I owe several intellectual debts to Telos and Paul Piccone in particular. One was that, because it was never about academic career, it was always open to ideas and energy - within a certain intellectual tradition, to be sure - from young people outside the usual boxes. It was open to short pieces from me even as an undergraduate, and gave me a start in thinking about how to write intellectual pieces. Second, it gave me a vantage point from outside the Anglo-American analytic philosophy I had been doing to see that as an intellectual enterprise within a larger frame - it introduced me in a serious way to theory that went outside the confines of analytic philosophy, while analytic philosophy had the very important role of disciplining that thought and pointing out how frequently Continental philosophy got intellectually unmoored. It was a useful point-counter-point. Put another way, third, Telos introduced me to a discipline quite in low esteem within analytic philosophy - intellectual history. Philosophy as I understood it at UCLA was ahistorical - something like economics today - and existed as though free from all connections to the history of ideas. Telos took intellectual history very seriously and helped give me a frame in which to understand the "moment" that gave us Anglo-American analytic philosophy - not to mention a certain class analysis on its pretensions. Fourth, Telos gave me - a rather shy and not very confrontational scholarly type - a place to be able to freely argue politics and positions without pre-conceived outcomes. This led many in Telos to much more conservative positions than would have been conceived in its 1968 New Left days (when I was a child and not around for it) but it was a journal that was utterly alien to the idea of political correctness, which was a big reason why people like Paul had not survived in the academy - too blunt, to impolitic. Paul could be brutal, but he was always honest. Where in the academy do you find that?
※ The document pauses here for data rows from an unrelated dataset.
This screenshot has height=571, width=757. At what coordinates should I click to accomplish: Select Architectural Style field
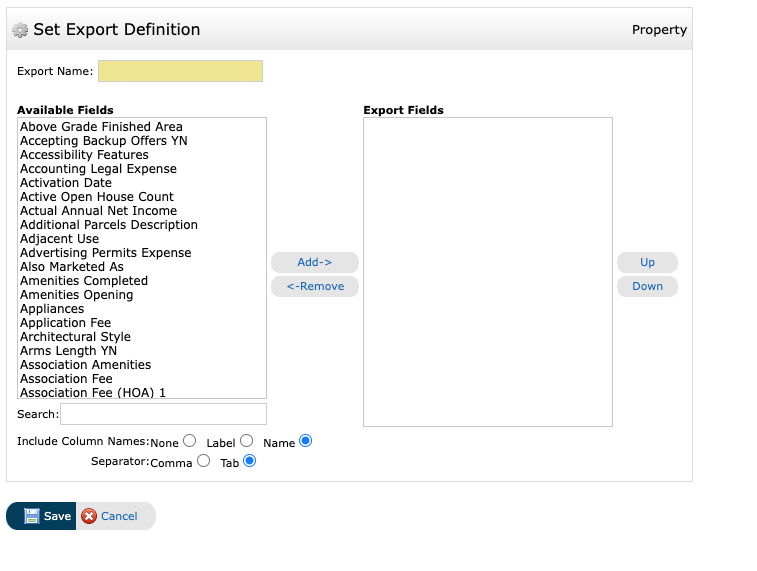(x=75, y=337)
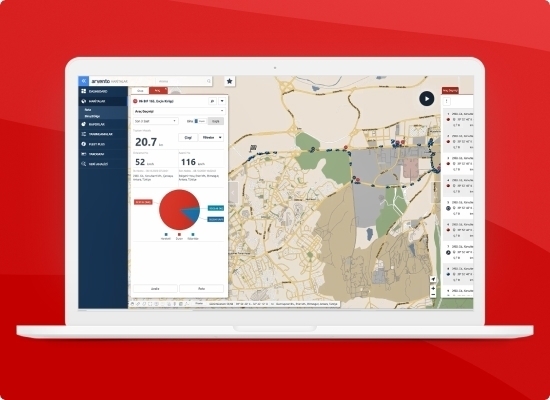This screenshot has width=550, height=400.
Task: Expand the Son 3 Saat time range dropdown
Action: (156, 121)
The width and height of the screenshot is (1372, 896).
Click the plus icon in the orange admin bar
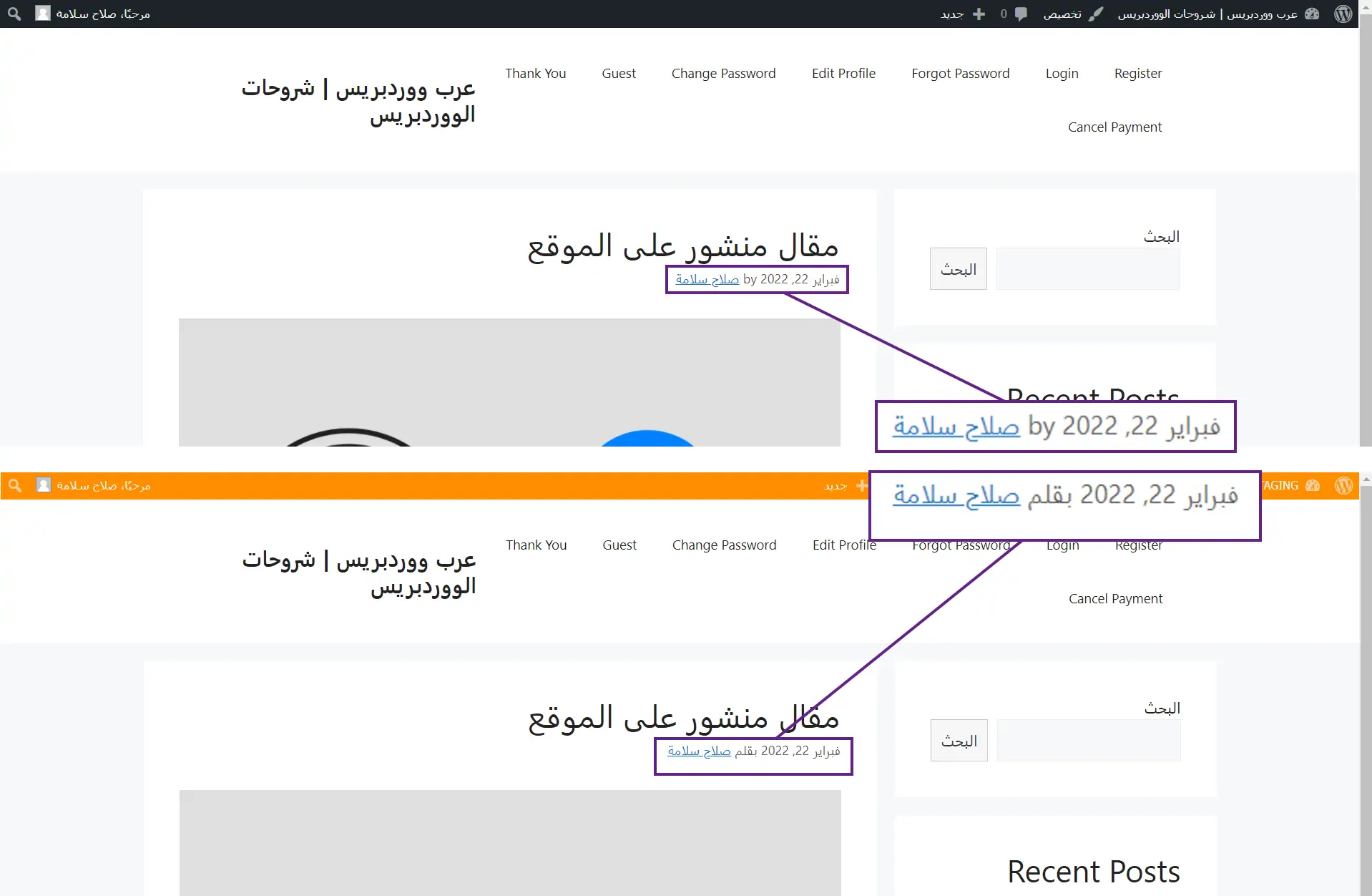pos(861,485)
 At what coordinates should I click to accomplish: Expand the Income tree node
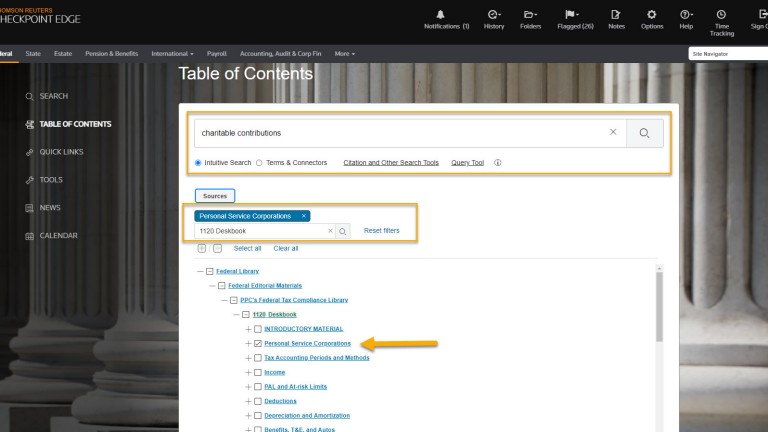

So it is with great pleasure and a sense of gratitude stretching back several decades that I look to get more heavily involved with Telos. I am interested in where critical theory is going, and of course no journal has a better grasp of that than Telos. No journal has a longer, deeper set of connections to this theory in Europe. So, if you are theoretically inclined, you should subscribe and read it, and get your institution to do the same. The physical copies are one of the great pleasures to have in an office library - I'm being shallow here - with decades and decades of bright, cheerful, insouciantly unacademic cover colors. And perhaps you should get involved - if you do critical theory, under a broad church label, drop a proposal to Russell Berman and see if he thinks it would fit within Telos's currently broad-church theorizing.

I myself am interested in doing a special little section, perhaps five short articles and a couple of comments on all of them taken together, on the subject of ... neutrality. Telos seems like a good place to take up the concept in critical theory, philosophy, law, politics, social theory, and history. What do you think? In any case, I plan to post monthly or bi-weekly short topical comments over at the Notes and Comments blog at Telos.